昨日きいた「鳴れ、太鼓よ! 響け、トランペットよ!」と同じく、これからきく「われら心を配り、しかと見守らん」も、「クリスマス・オラトリオ」の原曲のひとつ。BWV213からは、レチタティーヴォと第13曲の合唱をのぞき、すべてがBWV248に転用されています。なお、第13曲も転用が予定されていましたが、新作が採用されました。
それにしても、バッハ(と詩人、おそらくはピカンダー)のパロディーの妙は驚くべきもので、BWV213ではヘラクレスを誘惑する「快楽」のアリアが、BWV248では馬小屋のイエスの子守歌に改作され、それになんの違和感もいだかせません。もちろん、歌詞がちがうのでかなり修正されていますが。

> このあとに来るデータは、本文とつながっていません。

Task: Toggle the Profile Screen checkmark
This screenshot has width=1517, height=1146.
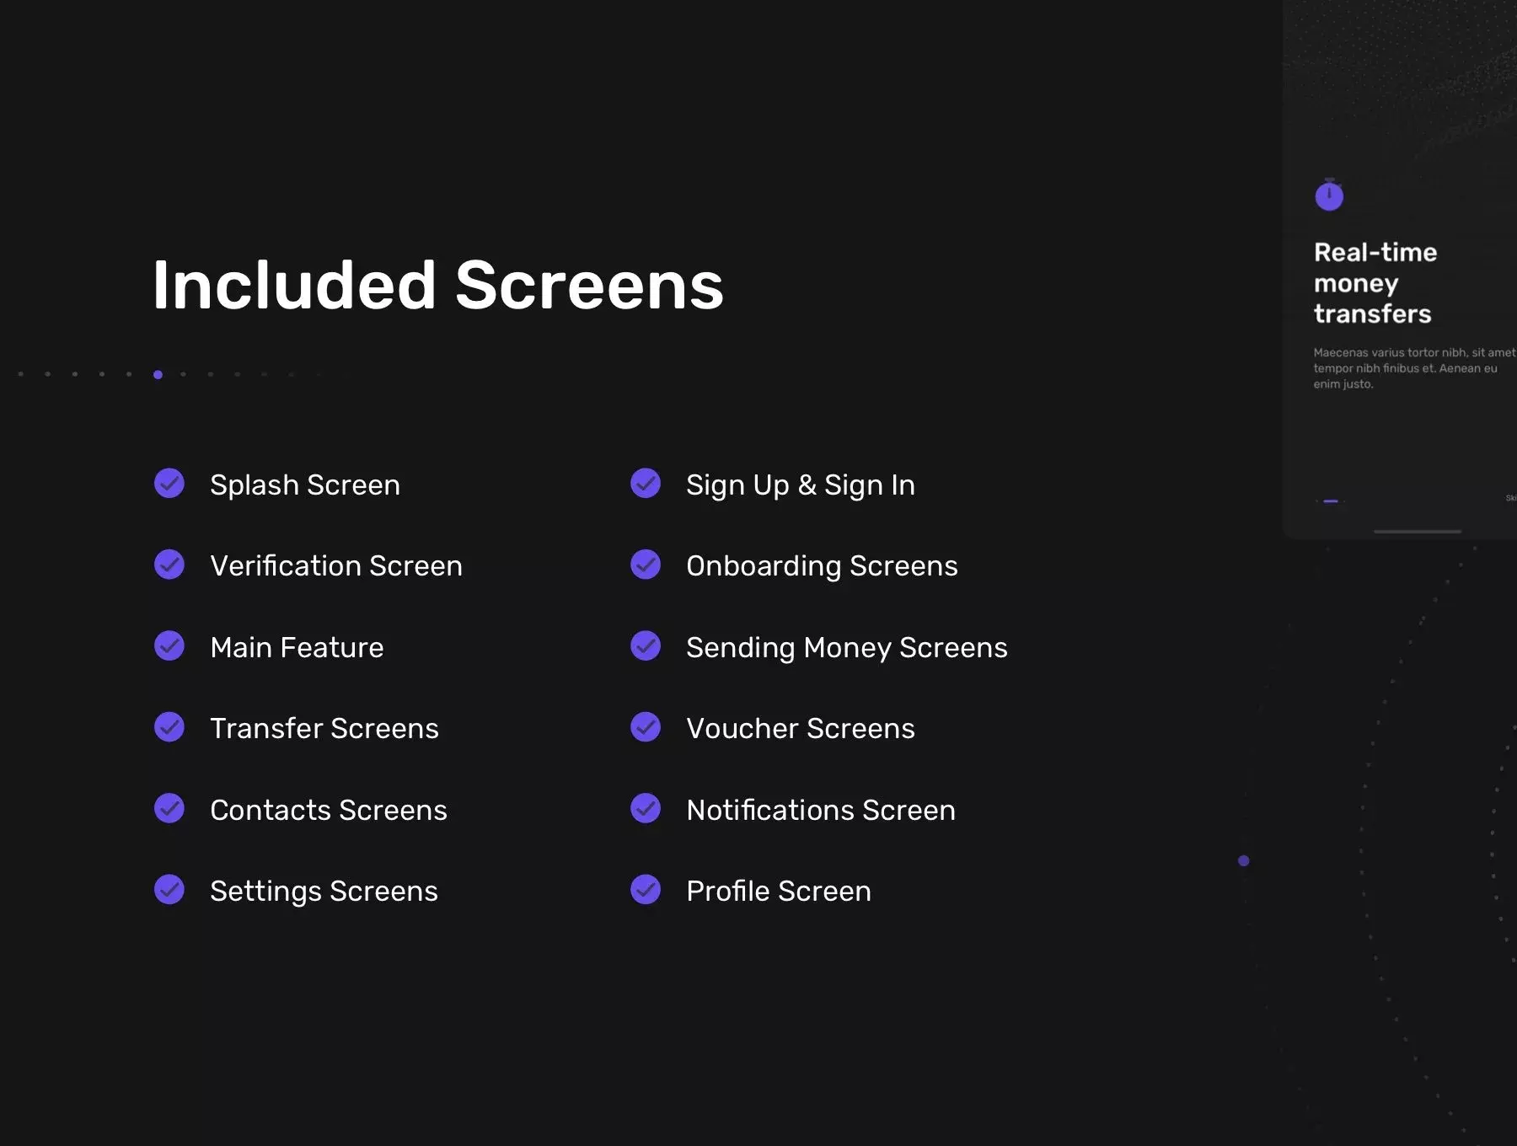Action: click(x=646, y=889)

演奏は、昨日に続きコープマンたちによるもの。ヘラクレスを歌うフォン・マグヌス(アーノンクールの娘)、「徳」を歌うプレガルディエンが秀逸で、第7曲と第9曲のアリアや、第11曲の二重唱などききものです。プレガルディエンは、1度目にきいたレオンハルト(記事は「『われら心を配り、しかと見守らん』 BWV213」)のもとでも歌っていました。